VMware trumpets partner opportunities from cloud

Hybrid CloudPartners

Almost 3,000 partners hear what they want to hear as virtualisation god heads for the clouds

VMware is promising more business for its partners as a result of its hybrid cloud tie-in with Amazon Web Services (AWS) and the launch of new cloud services, unveiled at this week’s VMworld customer and partner conference in Barcelona.

The show and conference has attracted around 10,000 delegates, with over 2,900 of them VMware partners.

Last week, it was confirmed that VMware would be working closely with AWS to allow its virtualisation software customers to easily move and process their on-premise workloads in the AWS public cloud. This alliance followed another arrangement with IBM signed earlier this year to help do a similar thing.

VMworld VMwareBut with the reach AWS has in the public cloud, the latest deal can maybe be seen as more significant. VMware said its customers would be able to buy into the AWS public cloud with either a credit card, their own VMware account or via a partner.

Mike Clayville, vice president of worldwide commercial sales at AWS, took part in today’s morning keynotes to enthuse about the channel opportunities.

He told delegates: “For partners this is a whole new revenue engine around the best on-premise private cloud company [VMware] and the best public cloud [AWS]. Customers and partners are getting the best of both worlds.”

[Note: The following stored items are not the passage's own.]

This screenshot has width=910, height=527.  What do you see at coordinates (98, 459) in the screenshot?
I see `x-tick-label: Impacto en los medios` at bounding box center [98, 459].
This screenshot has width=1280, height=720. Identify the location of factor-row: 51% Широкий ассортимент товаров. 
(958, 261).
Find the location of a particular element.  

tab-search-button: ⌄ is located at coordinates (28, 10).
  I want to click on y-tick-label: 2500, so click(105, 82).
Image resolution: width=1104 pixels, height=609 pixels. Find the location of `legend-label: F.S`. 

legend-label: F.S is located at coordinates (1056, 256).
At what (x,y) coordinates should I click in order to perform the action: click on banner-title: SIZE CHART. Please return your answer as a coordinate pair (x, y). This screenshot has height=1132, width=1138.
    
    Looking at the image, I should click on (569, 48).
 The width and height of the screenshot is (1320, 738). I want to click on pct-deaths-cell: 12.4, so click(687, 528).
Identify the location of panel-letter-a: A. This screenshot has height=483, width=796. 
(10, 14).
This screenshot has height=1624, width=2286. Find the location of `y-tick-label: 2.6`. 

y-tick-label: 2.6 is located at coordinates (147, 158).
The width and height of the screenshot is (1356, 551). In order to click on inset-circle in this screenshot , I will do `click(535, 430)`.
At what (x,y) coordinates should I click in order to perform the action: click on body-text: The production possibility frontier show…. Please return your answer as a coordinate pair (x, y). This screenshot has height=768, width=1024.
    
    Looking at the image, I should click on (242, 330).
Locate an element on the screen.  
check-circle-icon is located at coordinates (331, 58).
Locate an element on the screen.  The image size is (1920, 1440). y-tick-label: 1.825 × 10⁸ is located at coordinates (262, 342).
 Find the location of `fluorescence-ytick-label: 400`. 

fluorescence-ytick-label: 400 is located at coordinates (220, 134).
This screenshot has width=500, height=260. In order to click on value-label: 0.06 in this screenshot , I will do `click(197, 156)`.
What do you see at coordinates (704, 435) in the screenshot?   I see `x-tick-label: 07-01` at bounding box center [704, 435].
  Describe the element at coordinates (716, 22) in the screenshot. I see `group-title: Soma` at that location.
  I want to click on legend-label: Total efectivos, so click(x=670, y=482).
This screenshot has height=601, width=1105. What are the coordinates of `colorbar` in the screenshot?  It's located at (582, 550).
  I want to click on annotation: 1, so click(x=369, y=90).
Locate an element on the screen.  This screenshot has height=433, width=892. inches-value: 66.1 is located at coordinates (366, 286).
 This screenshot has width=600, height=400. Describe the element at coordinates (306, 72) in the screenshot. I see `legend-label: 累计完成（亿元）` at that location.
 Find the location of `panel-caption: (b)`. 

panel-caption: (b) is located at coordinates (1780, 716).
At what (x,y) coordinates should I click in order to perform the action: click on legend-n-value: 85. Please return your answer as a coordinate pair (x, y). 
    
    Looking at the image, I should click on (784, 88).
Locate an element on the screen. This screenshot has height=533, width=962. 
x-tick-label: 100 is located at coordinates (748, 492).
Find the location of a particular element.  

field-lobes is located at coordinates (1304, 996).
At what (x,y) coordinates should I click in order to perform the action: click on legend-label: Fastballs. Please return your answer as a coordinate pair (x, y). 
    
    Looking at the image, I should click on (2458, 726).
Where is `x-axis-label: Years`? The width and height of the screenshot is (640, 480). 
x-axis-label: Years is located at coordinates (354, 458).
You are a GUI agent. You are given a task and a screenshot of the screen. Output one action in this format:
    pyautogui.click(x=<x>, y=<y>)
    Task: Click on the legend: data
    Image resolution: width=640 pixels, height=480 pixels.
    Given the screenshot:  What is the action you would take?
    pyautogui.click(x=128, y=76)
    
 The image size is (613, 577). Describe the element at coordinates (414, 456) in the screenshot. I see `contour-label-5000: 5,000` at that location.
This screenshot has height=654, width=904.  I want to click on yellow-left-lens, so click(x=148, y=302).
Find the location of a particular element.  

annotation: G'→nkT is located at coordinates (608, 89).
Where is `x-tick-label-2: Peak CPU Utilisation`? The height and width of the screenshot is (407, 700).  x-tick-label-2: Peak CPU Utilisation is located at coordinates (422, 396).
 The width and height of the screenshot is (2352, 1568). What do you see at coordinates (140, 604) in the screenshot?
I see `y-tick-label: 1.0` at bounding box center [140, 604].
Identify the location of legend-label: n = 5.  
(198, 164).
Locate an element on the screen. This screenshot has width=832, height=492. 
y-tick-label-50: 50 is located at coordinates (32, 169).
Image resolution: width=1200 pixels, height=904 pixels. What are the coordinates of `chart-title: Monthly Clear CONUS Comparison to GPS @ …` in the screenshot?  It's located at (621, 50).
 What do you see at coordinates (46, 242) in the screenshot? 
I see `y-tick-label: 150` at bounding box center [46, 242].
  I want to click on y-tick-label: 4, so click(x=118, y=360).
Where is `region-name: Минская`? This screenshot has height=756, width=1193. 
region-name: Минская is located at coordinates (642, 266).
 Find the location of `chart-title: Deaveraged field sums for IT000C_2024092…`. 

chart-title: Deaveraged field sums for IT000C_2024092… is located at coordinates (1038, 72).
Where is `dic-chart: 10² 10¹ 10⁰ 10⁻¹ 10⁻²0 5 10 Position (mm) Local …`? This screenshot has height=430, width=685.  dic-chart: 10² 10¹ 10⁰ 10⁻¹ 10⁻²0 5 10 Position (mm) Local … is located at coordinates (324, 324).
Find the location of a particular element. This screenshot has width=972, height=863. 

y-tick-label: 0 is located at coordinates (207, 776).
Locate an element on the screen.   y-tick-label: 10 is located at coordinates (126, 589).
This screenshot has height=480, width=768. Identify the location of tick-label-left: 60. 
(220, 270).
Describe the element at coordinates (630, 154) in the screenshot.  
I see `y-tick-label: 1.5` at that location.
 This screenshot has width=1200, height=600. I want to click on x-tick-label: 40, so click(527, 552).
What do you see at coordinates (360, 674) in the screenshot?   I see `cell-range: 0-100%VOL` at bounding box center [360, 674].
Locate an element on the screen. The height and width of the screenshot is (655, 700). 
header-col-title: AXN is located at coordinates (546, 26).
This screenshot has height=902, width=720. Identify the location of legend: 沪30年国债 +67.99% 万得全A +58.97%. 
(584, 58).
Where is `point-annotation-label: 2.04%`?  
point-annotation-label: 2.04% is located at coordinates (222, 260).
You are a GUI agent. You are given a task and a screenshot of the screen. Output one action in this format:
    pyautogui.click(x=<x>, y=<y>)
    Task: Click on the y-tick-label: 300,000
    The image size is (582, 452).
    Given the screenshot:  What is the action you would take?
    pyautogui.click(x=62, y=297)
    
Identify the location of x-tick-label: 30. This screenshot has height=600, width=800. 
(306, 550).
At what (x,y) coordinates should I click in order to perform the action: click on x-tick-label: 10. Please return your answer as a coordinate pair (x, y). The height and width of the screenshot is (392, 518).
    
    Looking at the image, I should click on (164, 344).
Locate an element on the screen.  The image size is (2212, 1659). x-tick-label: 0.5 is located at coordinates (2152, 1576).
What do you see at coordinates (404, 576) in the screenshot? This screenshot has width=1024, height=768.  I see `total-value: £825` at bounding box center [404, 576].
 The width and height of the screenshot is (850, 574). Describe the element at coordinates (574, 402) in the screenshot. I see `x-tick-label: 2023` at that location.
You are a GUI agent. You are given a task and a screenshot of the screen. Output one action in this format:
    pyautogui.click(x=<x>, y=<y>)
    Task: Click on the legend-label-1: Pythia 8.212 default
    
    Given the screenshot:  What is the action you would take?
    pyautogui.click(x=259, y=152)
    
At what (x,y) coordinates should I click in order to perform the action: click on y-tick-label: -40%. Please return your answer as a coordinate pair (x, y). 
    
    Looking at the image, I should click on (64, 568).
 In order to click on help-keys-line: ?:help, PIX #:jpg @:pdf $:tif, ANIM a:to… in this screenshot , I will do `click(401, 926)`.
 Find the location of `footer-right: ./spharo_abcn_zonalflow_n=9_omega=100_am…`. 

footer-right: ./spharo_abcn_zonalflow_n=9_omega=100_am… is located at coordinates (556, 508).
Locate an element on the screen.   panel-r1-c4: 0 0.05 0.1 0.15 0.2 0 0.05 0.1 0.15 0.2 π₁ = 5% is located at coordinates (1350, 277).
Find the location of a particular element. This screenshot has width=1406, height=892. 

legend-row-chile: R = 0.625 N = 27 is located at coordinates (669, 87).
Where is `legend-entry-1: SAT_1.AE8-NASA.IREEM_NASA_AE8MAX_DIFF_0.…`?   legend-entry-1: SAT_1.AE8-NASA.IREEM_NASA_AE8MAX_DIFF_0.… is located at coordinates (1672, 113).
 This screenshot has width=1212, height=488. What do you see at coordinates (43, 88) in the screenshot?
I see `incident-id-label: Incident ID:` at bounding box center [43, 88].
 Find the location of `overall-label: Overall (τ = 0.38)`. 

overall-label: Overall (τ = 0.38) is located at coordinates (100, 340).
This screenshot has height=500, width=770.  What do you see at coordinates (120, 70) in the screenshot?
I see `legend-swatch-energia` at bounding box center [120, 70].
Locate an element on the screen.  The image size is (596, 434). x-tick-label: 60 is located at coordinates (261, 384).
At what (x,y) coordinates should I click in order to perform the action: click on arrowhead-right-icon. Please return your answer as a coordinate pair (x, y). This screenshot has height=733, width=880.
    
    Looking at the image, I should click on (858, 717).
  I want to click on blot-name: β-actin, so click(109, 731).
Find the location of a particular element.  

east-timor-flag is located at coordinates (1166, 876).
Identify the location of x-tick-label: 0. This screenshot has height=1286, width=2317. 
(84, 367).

VMware CEO Pat Gelsinger said he saw a lot of business coming the pair’s way from the likes of the public sector, financial services, universities and the oil and gas industry, for instance, as a result of the service, which will be available from “mid-2017”.

On the exclusivity of the deal with AWS, Gelsinger told journalists after his keynote that he didn’t see VMware signing any similar deal with the likes of Google and Microsoft Azure any time soon, and one can expect that AWS doesn’t either.

Asked why it it took so long to come to such an arrangement with AWS, seeing that VMware said last week, that there was pent up demand for such a service among its customers to do more in the cloud with their not too cheap VMware licenses, Gelsinger said it was mainly down to the steady take up of cloud business services that proved the tipping point.

Gelsinger said VMware research had charted that 13 percent of business IT workloads were in either private and public clouds in 2011. In 2016, this is expected to reach 27 percent. In 2021, 50 percent of workloads will be in the cloud, according to VMware.

And sticking its neck out much further, the vendor predicts that 29 percent of workloads will be in private clouds by 2030, with a whopping 52 percent in public clouds like AWS. That doesn’t leave much left in traditional on-premise IT environments.

VMware also unveiled new versions of its vSphere, VMware Virtual SAN and VMware vRealize Automation software at the event.

The new releases “advance” the company’s VMware Cross-Cloud Architecture strategy, which enables customers to run, manage, connect and secure their applications across clouds and devices in a common operating environment, as part of hybrid cloud initiatives.

VMware vSphere 6.5, VMware Virtual SAN 6.5 and the other products will be available before the end of this year.